Stanton made a sound in the back of his throat.
‘That’s up to you,’ Frankie said. ‘On my side, I hope to meet Luke, and when I do, I will tell him why I’ve been missing from his life.’ Chin raised, she regarded Stanton. ‘I think I’ve earned the right to do that. Luke’s nineteen, I believe. Old enough to decide what he wants to do with the information.’ She got up and went to the kitchen, where Jackie stood holding her bleeding palm. ‘Let me see.’
‘It’s nothing,’ Jackie said. ‘A small cut.’
Frankie took a tissue out of her pocket, held it against Jackie’s palm, closed her own hands around it, and spoke quietly, directly to her daughter. ‘The decision’s yours. But if you take what you know about your father to the police, you continue to tie yourself to him. His fate becomes yours. Look at him! Isn’t it time you set yourself free?’
With her mother’s hands around hers, Jackie asked, ‘What do you mean? Don’t you want him to pay for what he did to you?’
‘If I’d let my life be driven by revenge, I’d be dead now,’ said Frankie softly. She let out a breath. ‘I had to learn to let go.’
From the couch, Stanton said, ‘I’ll fix this. What can I do to fix this?’ He cast his eyes around the room, as if the answer were hiding inside it.
Jackie and Frankie looked at each other in disbelief, and then both burst out laughing. It was a complete release of tension. Stanton, sitting by himself on the couch, smiled uncertainly.
‘You should leave,’ Jackie told him.
She and Frankie watched her father walk out of the house.
***
Jackie and her mother talked long into the night. They ordered Thai food, which they ate sitting side by side on the couch. Frankie wanted to know everything about Jackie. She listened with rapacious intensity. Jackie told her about Luke and invited her to meet him the following night. She told her mother about growing up, her job, her life. There were omissions. Frankie homed in on them.

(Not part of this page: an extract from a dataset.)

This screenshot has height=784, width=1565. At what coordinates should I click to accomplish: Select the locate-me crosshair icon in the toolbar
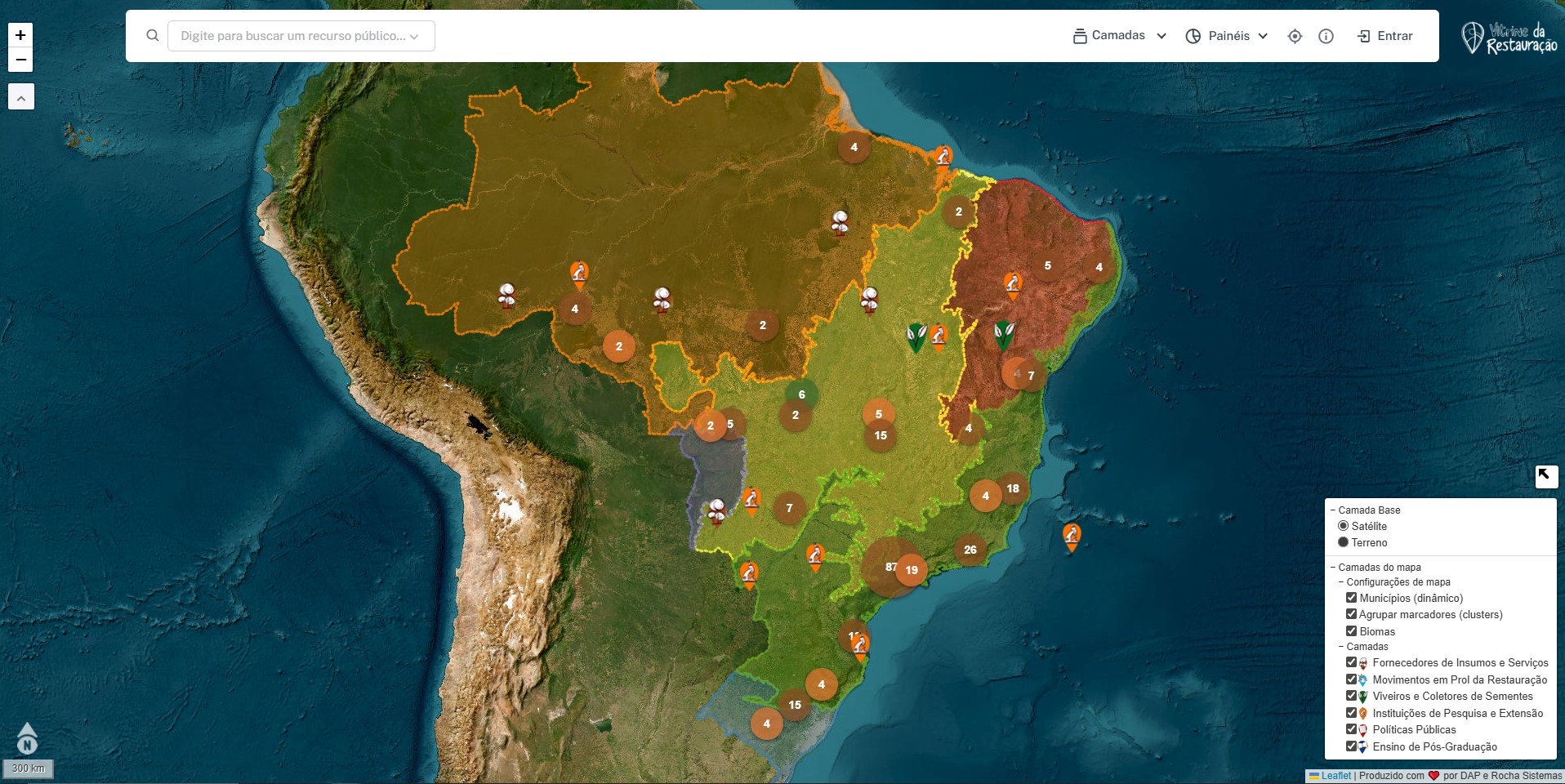click(1295, 36)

‘No love interest?’ she asked.
Jackie blew out her cheeks. ‘Complicated.’ She reached for the last of the champagne. ‘Sure you don’t want this?’

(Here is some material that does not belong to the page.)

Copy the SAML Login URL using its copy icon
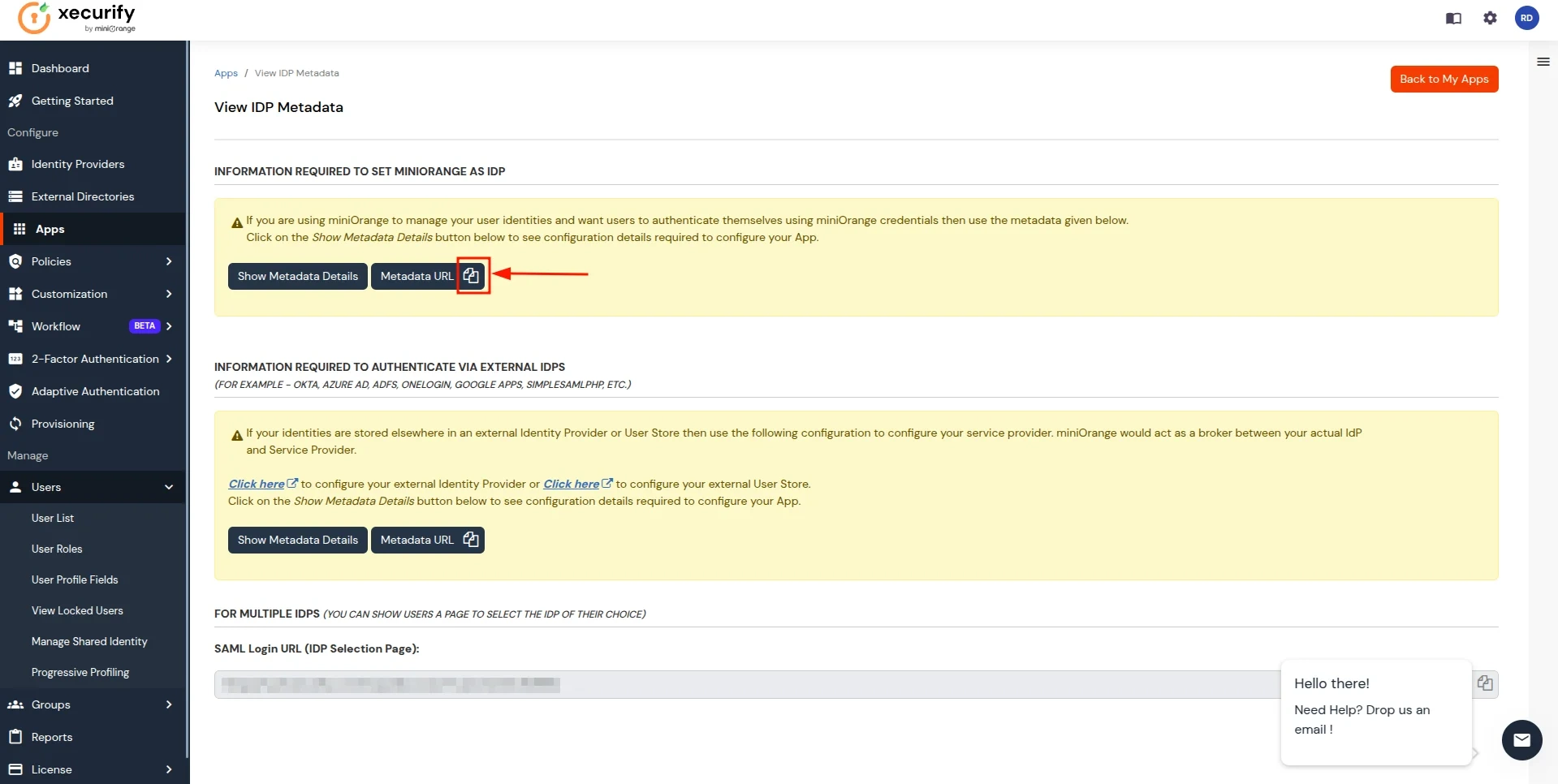The image size is (1558, 784). click(1485, 683)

Frankie clicked her tongue. ‘I’ll stick to water. I lost a couple of years to drink,’ she said, matter-of-fact, ‘before I found my way.’
‘What do you mean, found your way? And that stuff about me being tied to my father?’ Jackie returned to what she’d been grappling with all week. ‘Because even though he is my father, if he gets off scot-free, it’ll be like …’ She tried to find the right words. ‘I’ll be pulling down the structure that holds me together. Until now, to me, there’s been a right and a wrong, and choosing between them has always been clear. You follow the rules, and you get there. Now I have to find a new … I don’t know how to describe it. I’ll have to start all over again.’